_Предоставленный отрывок_
*****
Во-вторых, это переход к такому нормотворчеству, когда стейкхолдеры, к которым традиционно относятся те же общество и бизнес, действительно вовлечены в процесс разработки нового регулирования. Чтобы не государство, говорило: «Я ввожу такое правило, и считаю, что оно будет нужным», а все заинтересованные стороны приходили к понимаю того, как та или иная норма будет действовать на практике, какие последствия для экономики будет иметь, как отразится на бизнесе, гражданах, какие это наложит новые издержки. Оценка регулирующего воздействия - ядро регуляторной политики - на это и направлена. Но институт ОРВ, заимствованный из успешных правовых систем, плохо приживается на российской почве. В 2010 году правительство ввело эту процедуру, а потом начали придумывать способы, как обойти ОРВ – потому что это долго, сложно, и требует немалой компетенции и немалой работы. Или же процедура сводится к имитации. Ведомства-разработчики нормативных актов воспринимают ОРВ как обременительную бюрократическую формальность, которую лучше избежать. В существующих условиях эта процедура становится обременительной и для бизнеса и общества - нормативных актов создается огромное количество, сроки на них отводятся сжатые, у заинтересованных сторон не хватает времени даже на то, чтобы нормально разобрать текст нового НПА, о том, чтобы просчитать все его последствия, уже не идет и речи. Решить эту проблему может только смена подхода к самой сути процесса регулирования.

В-третьих, это переход к цифровизации регулирования. Цифровая среда позволяет существенно сократить издержки на регулирование, и в первую очередь коммуникационные издержки. Это позволит сформировать партнерский механизм создания нормативных актов и оценки их последствий. Чтобы регулирование шло не от нужд регулирования как такового, а от потребностей рынка, и было комплексное видение того, как введение той или иной нормы отразится и на конкретной отрасли, и на смежных с ней сферах, и на всех заинтересованных сторонах.
*****
_Представленные данные_
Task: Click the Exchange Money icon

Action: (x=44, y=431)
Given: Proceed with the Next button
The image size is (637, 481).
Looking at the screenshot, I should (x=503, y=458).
*****
_Задание 1_
В каком году, согласно отрывку о регуляторной политике, правительство ввело процедуру ОРВ?
_Задание 2_
Допишите следующую часть отрывка о регуляторной политике.
Эти данные никак не связаны с отрывком.

_Ответ на задание 1_
В 2010 году.

_Ответ на задание 2_
К этому примыкает и такая история как ясный язык правотворчества – это проблема не только России, с ней сегодня столкнулись все страны. Мир стал более сложным, последние 100 – 150 лет правила пишутся юридическо-бюрократическим языком, а самих правил стало уже настолько много, что нужно быть специалистом, чтобы во всем этом разобраться. Тем не менее, необходимо сделать так, чтобы законы, или хотя бы разъяснения этих законов были понятны простому человеку. А это, соответственно, другая культура работы, другой способ мышления чиновников, которые пишут нормативные правовые акты и пояснительные записки к ним. Здесь, конечно, очень важны вопросы обучения, переобучения и вообще подбора персонала в органы государственной власти, и первоочередное внимание к проблеме повышения производительности труда в государственных органах.

И, наконец, четвертое, но крайне важное и долгосрочно ориентированное позитивное изменение – это постепенное повышение доверия к правовой системе страны в целом.

- С какими рисками связано снижение регуляторной нагрузки?

- Традиционно выделяют две группы рисков. Первая – это появление зон с недостаточным регулированием, в которых бизнес сможет извлекать сверхприбыль, снижая качество своих товаров и услуг. Вторая группа – это так называемые регуляторные провалы, когда недостаток общего регулирования или стандартизации может в среднесрочной перспективе создать проблемы рынку. Это решается с помощью эффекта «экономии на масштабе». В качестве примера приведу кейс из опыта Европейского Союза – в 2014 году в странах ЕС на законодательном уровне была проведена гармонизация стандартов для зарядных устройств мобильных телефонов. В результате появился единый универсальный стандарт зарядного устройства под micro-USB, и времена, когда потребители вынуждены были использовать различные зарядные устройства под разные модели телефонов ушли в прошлое.

Но в России ситуация сейчас принципиально иная. У нас столько регуляторного бремени, что рисков, связанных с малым регулированием вряд ли можно дождаться. Напротив, из-за чрезмерного, дублирующего, противоречащего друг другу регулирования, правил настолько много, что в действительности они никого ни от чего не защищают. Потому что де-факто соблюсти все существующие нормы практически нереально. Вернее, это возможно только на бумаге, да и то не всегда. Поэтому среди предпринимателей бытует мнение, лучше защититься от первой волны проверок, соблюдая минимальные правила, а если они продолжатся, то проще договориться с контрольно-надзорными органами, грубо говоря, откупиться. Так появляется коррупционная составляющая.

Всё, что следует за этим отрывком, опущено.